-- Trecho do documento --
..........
AMORES CELEBRES: DANTE E BEATRIZ


Publicado na Folha da Manhã, Domingo, 26 de abril de 1953

Neste texto foi mantida a grafia original

O pequeno Dante se agita, inquieto, entre as mãos da jovem que acaba de acariciá-lo. Parece incomodar-se com essas pequenas atenções e os movimentos em torno dele. Sua impaciencia aumenta e ameaça converter-se em choro, quando aparece, na porta do aposento, uma formosa mulher vestida de branco. A simples presença da mulher consegue acalmar o menino, que sorri encantado, ao mesmo tempo que caminha em sua direção.
- Meu querido, é melhor que você mude de roupa, pois na festa de Folco Portinari estará a fina flor de Florença.
- Vista-me você.
- Estou muito ocupada, Laura cuidará de você. Apresse-se, que papai já vem nos buscar.
Enquanto não desaparece a ultima prega de roupa de sua mãe, o menino não se deixa vestir. Em seus olhos se reflete a adoração que sente por ela.
Na casa do senhor Portinari está reunido, com efeito, o que há de mais seleto na sociedade florentina, que, como todos os anos, apresta-se para celebrar a chegada da Primavera. As mulheres florentinas, famosas por sua beleza, exibem seus melhores vestidos e competem com a natureza, num torneio encantador. Assiste-se então na Italia a um verdadeiro renascimento literario, com o aparecimento da chamada escola dos trovadores. Estes poetas, inspirados em fontes arabes e mouras, criaram uma poesia que gira em torno de um novo culto: a mulher. Esta deixa de ser, nestes casos, a mãe, a irmã ou a amante, para converter-se na Dama, geralmente imaterial e inacessivel.

Beatriz vestida de vermelho

Apenas entraram na mansão de Folco Portinari, o pequeno Dante se viu arrancado das alvas mãos de sua mãe, e não teve outro remedio senão ingressar na inquieta nuvem de garotos que punham uma mancha colorida nos jardins.
No entanto Dante se mantinha um tanto afastado dos folguedos. Logo se aproximou dele uma menina, em cujos traços se percebia uma rara expressão de serenidade. Disse-lhe ela:
- Eu sou Bice. E você?
- Você quer dizer Beatriz - corrigiu, gravemente, o pequeno - Eu me chamo Dante Alighieri.
- Ah!... Então, você é o filho dessa formosa dama vestida de branco?
Nenhuma outra frase poderia tê-la aproximado com tanto calor do coração do menino. A partir desse momento, Dante tratou a pequena Bice com a deferencia imposta pelas novas normas de galantaria.
A menina se distinguia das outras garotas de sua idade pelo porte algo severo, majestoso, que, reunido à sua pele de palidez transparente, dava-lhe um certo ar de predestinação. Não obstante sua idade, já era Dante um receptaculo vivo de poesia, e esta imagem ficou gravada em sua mente. Chegada a hora do crespusculo, os convidados começaram a retirar-se da formosa mansão em que residiam os Portinari.
- Dante, meu querido Dante, já está na hora de irmos embora.
- Mamãe, esta é Beatriz Portinari.
- Eu a conheço. É uma linda menina. Despeça-se e vamos.
O menino não se decidia a despedir-se, e sua mãe teve de insistir.
..........
-- Dados fornecidos --
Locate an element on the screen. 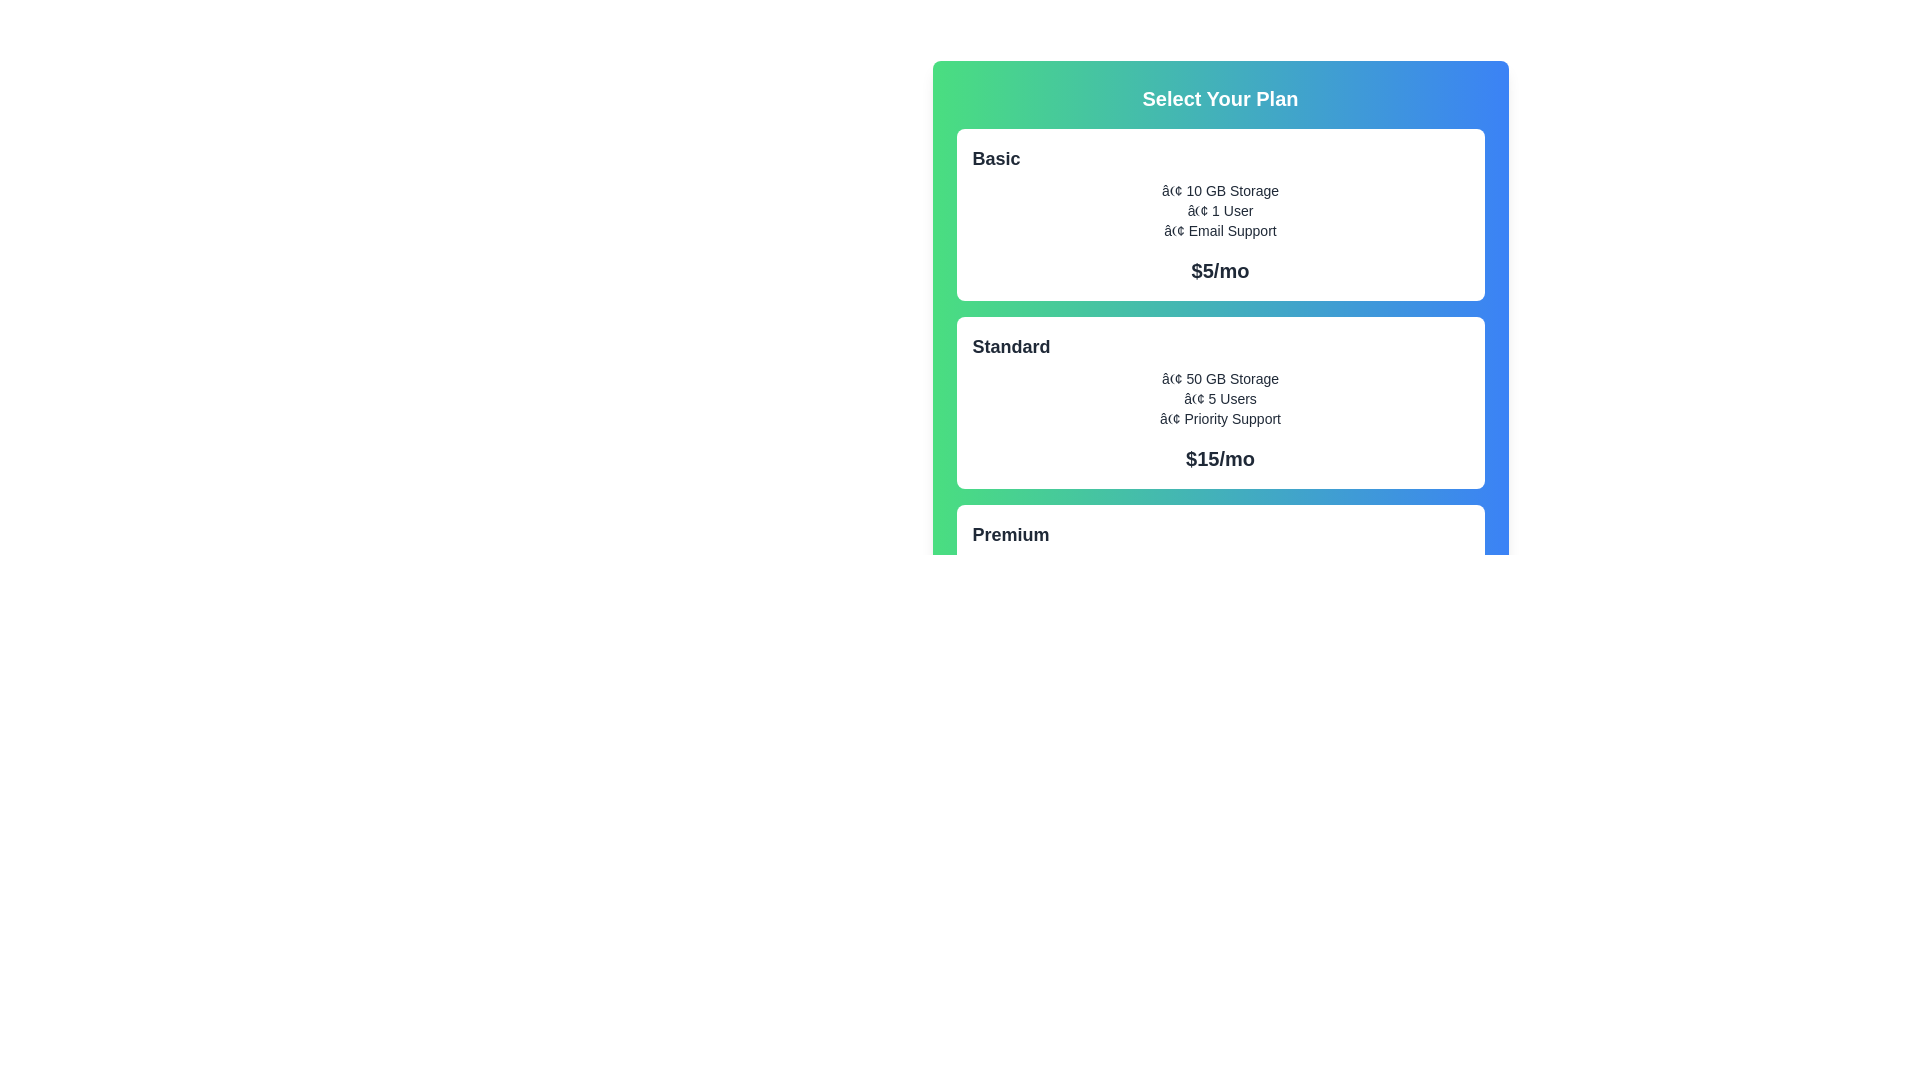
..........
-- Instruções da tarefa --
Você pode reescrever o texto sobre Dante e Beatriz, começando em "Neste texto foi" e seguindo até "sente por ela.", com "a ama" no lugar de "Laura"?

-- Resultado da tarefa --
Neste texto foi mantida a grafia original

O pequeno Dante se agita, inquieto, entre as mãos da jovem que acaba de acariciá-lo. Parece incomodar-se com essas pequenas atenções e os movimentos em torno dele. Sua impaciencia aumenta e ameaça converter-se em choro, quando aparece, na porta do aposento, uma formosa mulher vestida de branco. A simples presença da mulher consegue acalmar o menino, que sorri encantado, ao mesmo tempo que caminha em sua direção.
- Meu querido, é melhor que você mude de roupa, pois na festa de Folco Portinari estará a fina flor de Florença.
- Vista-me você.
- Estou muito ocupada, a ama cuidará de você. Apresse-se, que papai já vem nos buscar.
Enquanto não desaparece a ultima prega de roupa de sua mãe, o menino não se deixa vestir. Em seus olhos se reflete a adoração que sente por ela.